Downstream nuclear targets of PTK/Ras/Raf are of interest because this pathway is
implicated in the development of human tumors. This thesis describes experiments
designed to determine the czs-acting sequences of the HIV-1 LTR that are necessary
for Ras-responsiveness and to characterize the cellular transcription factors that bind
to them.
Data presented in this thesis demonstrate that Ras-responsive HIV-1
transcription requires two previously undescribed factors, RBF-1 and RBF-2. RBF-1
binds to Ets-like motifs located between nucleotides -151 and -142, and within the
NF-kB binding sites. RBF-2 binds the HIV-1 LTR at nucleotides -131 to -121 and
immediately 3' of the TATA box.

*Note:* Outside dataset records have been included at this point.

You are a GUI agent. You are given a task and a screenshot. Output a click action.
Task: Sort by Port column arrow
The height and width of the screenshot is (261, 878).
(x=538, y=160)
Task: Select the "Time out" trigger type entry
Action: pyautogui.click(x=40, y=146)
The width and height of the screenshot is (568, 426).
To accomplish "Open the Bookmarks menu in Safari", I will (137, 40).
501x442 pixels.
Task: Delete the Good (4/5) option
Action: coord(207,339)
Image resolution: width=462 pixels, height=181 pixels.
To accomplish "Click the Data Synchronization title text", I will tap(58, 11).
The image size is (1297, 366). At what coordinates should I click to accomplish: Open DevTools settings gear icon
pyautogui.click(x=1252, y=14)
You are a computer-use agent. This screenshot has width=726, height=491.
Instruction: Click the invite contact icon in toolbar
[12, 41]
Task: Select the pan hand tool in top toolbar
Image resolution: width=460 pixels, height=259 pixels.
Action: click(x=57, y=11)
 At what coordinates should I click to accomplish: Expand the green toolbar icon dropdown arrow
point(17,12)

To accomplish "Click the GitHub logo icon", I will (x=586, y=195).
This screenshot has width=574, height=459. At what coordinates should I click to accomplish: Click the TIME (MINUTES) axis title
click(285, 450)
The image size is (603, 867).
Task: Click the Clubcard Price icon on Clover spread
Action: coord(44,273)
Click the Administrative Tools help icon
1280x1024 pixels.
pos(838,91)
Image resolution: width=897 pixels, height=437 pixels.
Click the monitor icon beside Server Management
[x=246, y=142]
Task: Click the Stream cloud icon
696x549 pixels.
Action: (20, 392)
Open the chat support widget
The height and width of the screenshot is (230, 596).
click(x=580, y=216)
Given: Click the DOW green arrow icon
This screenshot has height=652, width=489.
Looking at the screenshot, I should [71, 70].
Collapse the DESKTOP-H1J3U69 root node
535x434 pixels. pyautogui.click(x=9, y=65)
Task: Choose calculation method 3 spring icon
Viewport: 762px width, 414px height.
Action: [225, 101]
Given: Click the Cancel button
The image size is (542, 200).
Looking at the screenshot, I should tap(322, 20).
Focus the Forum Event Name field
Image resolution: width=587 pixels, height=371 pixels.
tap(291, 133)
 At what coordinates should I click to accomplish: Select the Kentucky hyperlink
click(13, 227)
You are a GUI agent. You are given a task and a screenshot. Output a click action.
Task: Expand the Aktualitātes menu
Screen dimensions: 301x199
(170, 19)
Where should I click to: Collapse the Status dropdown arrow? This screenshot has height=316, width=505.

RBF-1, or associated proteins, are phosphorylated
in response to the activation of a PTK, v-fps. Moreover, RBF-1 contains the Ets
family member GABPα, and an interacting protein, GABPβ₁. RBF-1 and RBF-2
appear to share similar DNA binding subunits of apparent molecular weight 100 K.
Mutation of the RBF-1 and RBF-2 binding elements (RBEs) prevents Ras
stimulation of HIV LTR-directed transcription. These data define a mechanism for
Ras responsiveness of HIV-l transcription that requires GABP, as a component of
RBF-1, and the previously uncharacterized cellular transcription factor, RBF-2.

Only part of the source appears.